**Source**
****************

A refrigerator comprising:
a housing including a refrigerating cycle having at least a compressor, an evaporator, and a condenser, wherein

the condenser includes a forced air cooled main condenser, a flow path switching valve connected to a downstream side of the main condenser, and a sub-condenser connected to a downstream side of the flow path switching valve,

the sub-condenser includes a plurality of moisture-condensation-proof pipes connected in parallel, and

a cooling medium flowing into the plurality of moisture-condensation-proof pipes in parallel when the refrigerating cycle is operated under a high-load condition.
The refrigerator according to claim 1, wherein when the refrigerating cycle is operated under a normal condition, a number of moisture-condensation-proof pipes to be used is smaller than that used in a high-load condition.
The refrigerator according to any one of claims 1 to 2, wherein the pipe of the main condenser has an internal diameter of 4 mm or more, and the moisture-condensation-proof pipe has an internal diameter of less than 4 mm.
The refrigerator according to any one of claims 1 and 2, wherein a moisture-condensation-proof pipe used when the operation is performed under the normal condition is manually selected by a user.
The refrigerator according to any one of claims 1 and 2, wherein when the refrigerating cycle is operated under a low-outside-air temperature condition, an air-cooling fan of the main condenser is stopped, and the plurality of moisture-condensation-proof pipes are used.

****************

**Data shown**
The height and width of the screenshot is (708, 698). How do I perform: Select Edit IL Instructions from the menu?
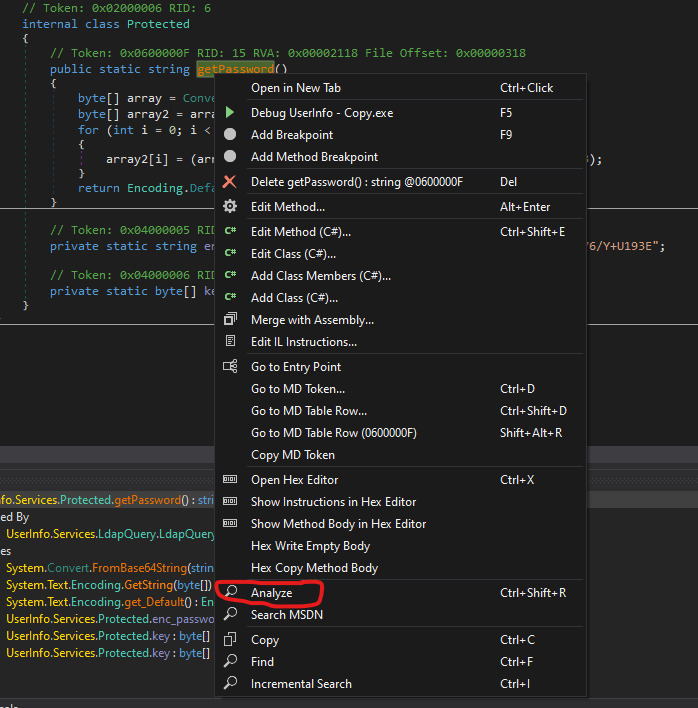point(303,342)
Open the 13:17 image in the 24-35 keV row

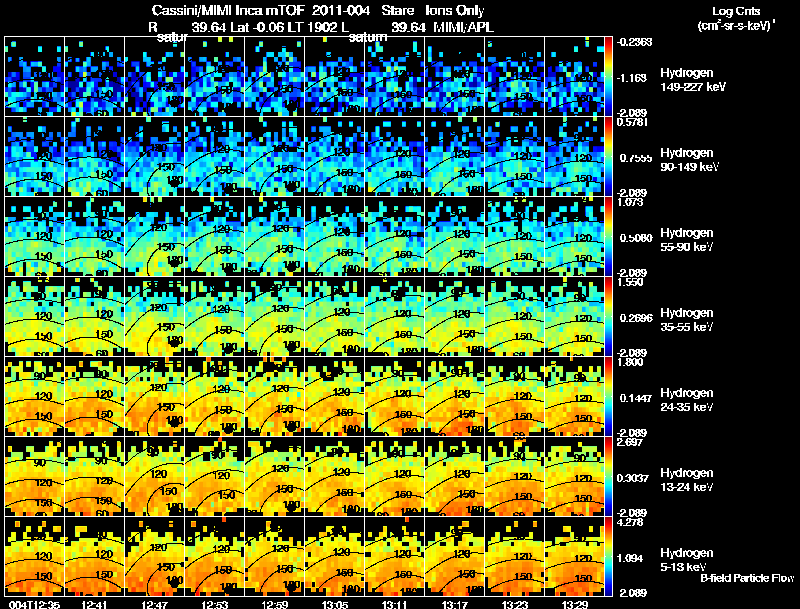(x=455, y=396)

****************

**Tasks and exercises**
• A. According to the refrigerator claims, what internal diameter does the moisture-condensation-proof pipe have?
• B. List every component that the refrigerator claims say the condenser includes.
• C. Reproduce the passage of the refrigerator claims starting with "The refrigerator according to claim" and going on through "in a high-load condition.".
The listing comes from a source unrelated to the refrigerator claims.

**The responses**
• A. Less than 4 mm.

• B. A forced air cooled main condenser, a flow path switching valve connected to a downstream side of the main condenser, and a sub-condenser connected to a downstream side of the flow path switching valve.

• C.
The refrigerator according to claim 1, wherein when the refrigerating cycle is operated under a normal condition, a number of moisture-condensation-proof pipes to be used is smaller than that used in a high-load condition.